Activity » Look below for the line containing "Get Pricing (62, 57)"; from there through the line containing "Save my name, email, and", both lines included, please set down each line exactly and nothing else.

Task data »
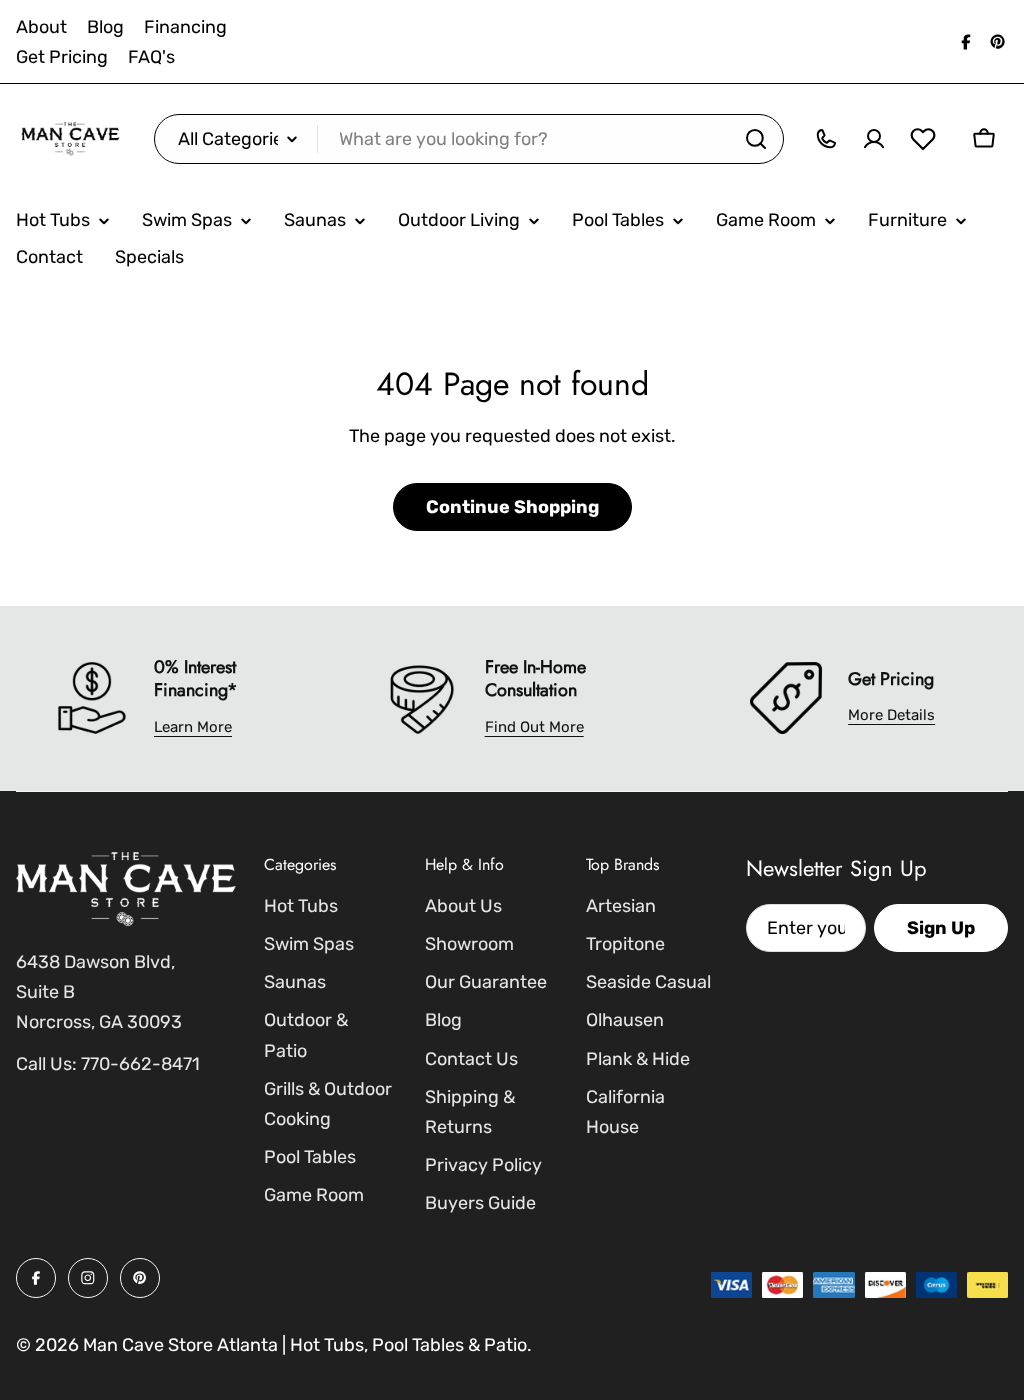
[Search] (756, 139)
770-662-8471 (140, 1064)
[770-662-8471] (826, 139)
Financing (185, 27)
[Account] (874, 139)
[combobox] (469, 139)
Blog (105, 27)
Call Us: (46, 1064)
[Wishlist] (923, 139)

* * *

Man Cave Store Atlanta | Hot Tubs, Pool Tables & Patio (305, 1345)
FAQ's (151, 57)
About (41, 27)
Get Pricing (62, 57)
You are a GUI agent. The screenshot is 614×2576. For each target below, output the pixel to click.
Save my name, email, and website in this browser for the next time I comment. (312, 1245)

Response »
Get Pricing (62, 57)
You are a GUI agent. The screenshot is 614×2576. For each target below, output the pixel to click.
Save my name, email, and website in this browser for the next time I comment. (312, 1245)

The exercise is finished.